The superior mesenteric vein and the splenic vein converge to form the portal vein. This vessel is typically of a relatively short length, given that the confluence of the superior mesenteric and splenic veins occurs in close proximity to the liver in most individuals. However, in this particular case, the portal vein exhibited a notable elongation, a consequence of the left-sided unification of the superior mesenteric and splenic veins. This anatomical variation potentially renders the portal vein more vulnerable to dislocation, making subsequent compression by the common hepatic artery easier. It should be noted that similar cases have been previously documented on this website, albeit in the absence of malrotation. In these cases, the compression was precisely at the point of unification between the two veins, namely the superior mesenteric and splenic veins. This may have resulted in a residual bypass from the superior mesenteric vein to the portal vein, thereby leading to a subtotal compression of the superior mesenteric vein.

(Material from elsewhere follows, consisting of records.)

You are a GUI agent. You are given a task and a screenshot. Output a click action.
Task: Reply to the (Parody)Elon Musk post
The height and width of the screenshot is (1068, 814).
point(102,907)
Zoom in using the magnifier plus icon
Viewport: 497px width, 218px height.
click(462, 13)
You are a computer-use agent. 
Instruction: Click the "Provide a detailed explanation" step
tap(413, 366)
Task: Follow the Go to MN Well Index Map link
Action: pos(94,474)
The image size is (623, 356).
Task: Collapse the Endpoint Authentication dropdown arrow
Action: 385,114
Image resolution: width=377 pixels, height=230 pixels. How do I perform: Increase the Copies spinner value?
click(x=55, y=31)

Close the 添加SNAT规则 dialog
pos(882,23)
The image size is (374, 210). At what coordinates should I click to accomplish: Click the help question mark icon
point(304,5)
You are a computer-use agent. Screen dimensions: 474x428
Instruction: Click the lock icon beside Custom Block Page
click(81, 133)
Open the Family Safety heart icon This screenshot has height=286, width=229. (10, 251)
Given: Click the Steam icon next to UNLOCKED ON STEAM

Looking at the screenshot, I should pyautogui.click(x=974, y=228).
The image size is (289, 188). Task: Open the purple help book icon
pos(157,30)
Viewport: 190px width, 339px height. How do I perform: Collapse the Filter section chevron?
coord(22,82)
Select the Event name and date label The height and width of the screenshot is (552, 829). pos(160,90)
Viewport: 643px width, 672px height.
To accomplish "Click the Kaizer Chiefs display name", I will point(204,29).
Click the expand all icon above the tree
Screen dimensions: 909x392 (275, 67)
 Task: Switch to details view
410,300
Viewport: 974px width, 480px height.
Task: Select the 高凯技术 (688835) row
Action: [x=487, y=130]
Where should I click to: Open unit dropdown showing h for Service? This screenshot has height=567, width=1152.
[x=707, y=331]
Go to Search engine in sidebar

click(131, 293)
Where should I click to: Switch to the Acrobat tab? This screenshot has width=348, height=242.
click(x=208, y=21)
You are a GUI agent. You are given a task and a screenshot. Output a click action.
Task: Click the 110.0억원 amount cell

All In this instance, the circumstances were somewhat divergent. The portal vein was of a greater length due to the unification of the splenic and superior mesenteric veins being in close proximity to the spleen. Consequently, there was a complete transfer of pressure from the compression site at the portal vein to both of these veins.
I have previously outlined the impact on the venous return from the small bowel with a 4D-PixelFlux volume flow measurement of the superior mesenteric vein and artery.
This showed that blood flow to the small bowel was reduced, probably because of the blockage. Moreover, this situation implies increased pressure in the superior mesenteric vein which was much wider than the accompanying superior mesenteric artery as a sign of the painful distension. An increase in intra-abdominal pressure, whether it occurs orally or via a feeding tube, can result in the onset of acute pain due to the subsequent rise in pressure within the mesenteric and renal veins on the left side of the body. This phenomenon is further compounded by the obstruction of venous outflow from the spleen, which can exacerbate discomfort in the region below the left rib cage.